INPUT MATERIAL »
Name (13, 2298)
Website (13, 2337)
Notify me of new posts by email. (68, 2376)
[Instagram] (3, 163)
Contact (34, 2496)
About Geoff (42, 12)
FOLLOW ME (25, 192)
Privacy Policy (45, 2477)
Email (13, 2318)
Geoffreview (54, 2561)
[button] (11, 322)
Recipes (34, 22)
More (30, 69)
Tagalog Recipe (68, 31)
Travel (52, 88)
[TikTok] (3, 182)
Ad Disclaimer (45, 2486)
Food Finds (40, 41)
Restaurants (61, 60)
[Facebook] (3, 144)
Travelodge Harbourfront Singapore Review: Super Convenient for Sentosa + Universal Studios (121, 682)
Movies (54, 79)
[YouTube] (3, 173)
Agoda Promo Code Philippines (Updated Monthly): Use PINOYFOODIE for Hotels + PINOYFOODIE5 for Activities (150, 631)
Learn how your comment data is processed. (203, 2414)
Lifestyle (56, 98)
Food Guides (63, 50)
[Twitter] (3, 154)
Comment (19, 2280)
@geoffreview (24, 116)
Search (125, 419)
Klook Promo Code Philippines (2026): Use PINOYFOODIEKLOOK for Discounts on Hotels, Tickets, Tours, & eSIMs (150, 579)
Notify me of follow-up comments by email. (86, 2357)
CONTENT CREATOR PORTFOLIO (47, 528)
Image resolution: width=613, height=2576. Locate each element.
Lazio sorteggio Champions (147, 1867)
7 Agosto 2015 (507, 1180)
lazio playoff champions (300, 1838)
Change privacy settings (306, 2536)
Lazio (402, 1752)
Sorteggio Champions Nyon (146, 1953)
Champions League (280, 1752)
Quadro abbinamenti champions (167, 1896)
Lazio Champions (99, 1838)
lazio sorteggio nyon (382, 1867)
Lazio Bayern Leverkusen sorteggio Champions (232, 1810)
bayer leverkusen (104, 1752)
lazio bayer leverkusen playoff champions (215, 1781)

TASK DETAILS » Output exactly the lines of the material above from the one containing "CONTENT CREATOR PORTFOLIO (47, 528)" up to and including the one containing "bayer leverkusen (104, 1752)".

WRITTEN ANSWER »
CONTENT CREATOR PORTFOLIO (47, 528)
Image resolution: width=613, height=2576. Locate each element.
Lazio sorteggio Champions (147, 1867)
7 Agosto 2015 (507, 1180)
lazio playoff champions (300, 1838)
Change privacy settings (306, 2536)
Lazio (402, 1752)
Sorteggio Champions Nyon (146, 1953)
Champions League (280, 1752)
Quadro abbinamenti champions (167, 1896)
Lazio Champions (99, 1838)
lazio sorteggio nyon (382, 1867)
Lazio Bayern Leverkusen sorteggio Champions (232, 1810)
bayer leverkusen (104, 1752)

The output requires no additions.